How do you resolve a thorny question like that? Who backs down and concedes? Logic would suggest that it depends on the size of the load or the heap as they are not designations of quantity but descriptions of the distribution and conveyance of a number of objects. It is therefore a futile argument. (Not that we argued, we simply wanted to show the other that we loved them more than the other).
I can’t remember who came up with the diplomatic solution but I like to think it was me. ‘I love you heaps and loads.’ Simple. (How many of you Brits are now imagining a meerkat?)
Do we sometimes have the same problem with God? We try to use language in a way that is inappropriate or irrelevant to try to define and describe the supreme being of the Universe who is indescribable. We may imagine God the Father as being like the Cocacola Father Christmas – a jolly old man with a white beard. We may suggest that God would not or could not do something because it breaks the laws of physics (well since he designed them why is he not entitled to set them aside from time to time to make a point?) We might even decide that God is like us in the way that he loves.
I remember hearing a sermon once when the speaker relayed the story of a Father who had come home from a business trip and was greeted by a chocolate and snot-covered child who wanted to embrace him when he was wearing his £400 suit. The father gathered the child in his arms and hugged him anyway. “…and God is like that,” we were told. He loves us even though we are not perfect. Yes, but that seems to trivialise and limit the love of God to being like that of a human parent. We cannot fathom the depths of God’s love for us. Being able to embrace us cost him far more than a dry cleaning bill. He even loves us more than heaps and loads!
At the end of their first date, a young man takes the girl home. Emboldened by the night, he decides to try for that important first kiss.
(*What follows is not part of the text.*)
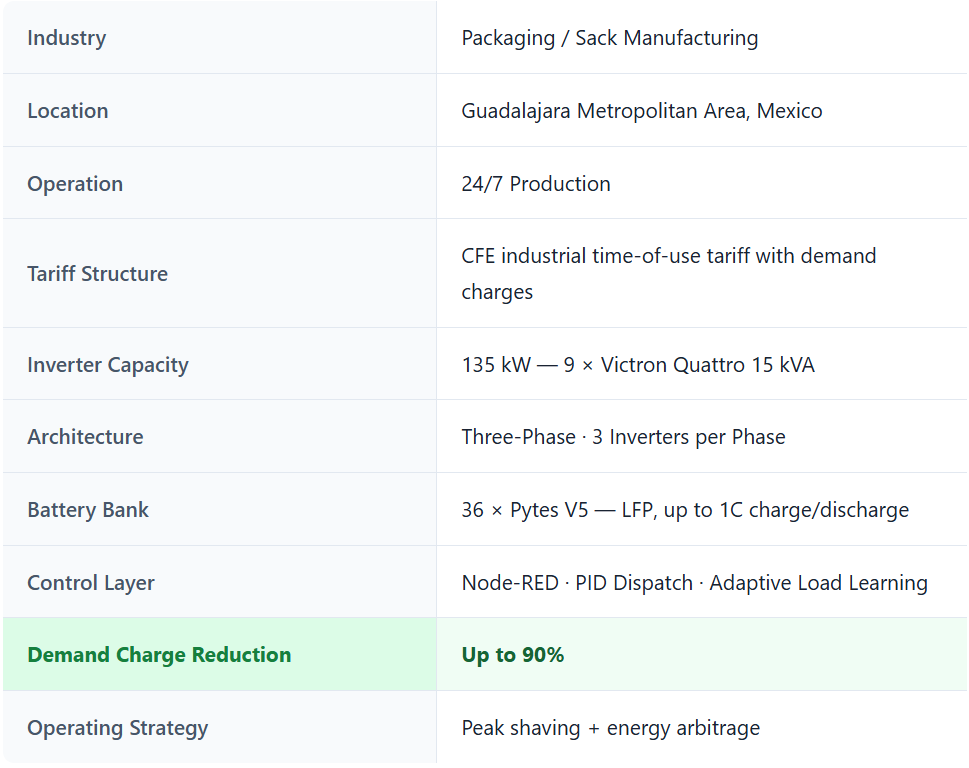Click the green Up to 90% value
969x768 pixels.
(512, 655)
With an air of confidence, he leans with his hand against the wall and, smiling, he says to her, “Darling, how ’bout a goodnight kiss?”
Horrified, she replies, “Are you mad? My parents will see us!”
“Oh come on! Who’s gonna see us at this hour?”
“No, please. Can you imagine if we get caught?”
“Oh come on, there’s nobody around, they’re all sleeping!”
“No way. It’s just too risky!”
“Oh please, please, I like you so much!!”
“No, no, and no. I like you too, but I just can’t!”
“Oh yes you can. Please?”
“NO, no. I just can’t.”
“Pleeeeease?…”
Out of the blue, the porch light goes on, and the girl’s sister shows up in her pyjamas, hair dishevelled. In a sleepy voice the sister says: “Dad says to go ahead and give him a kiss. Or I can do it. Or if need be, he’ll come down himself and do it. But for crying out loud tell him to take his hand off the intercom button!”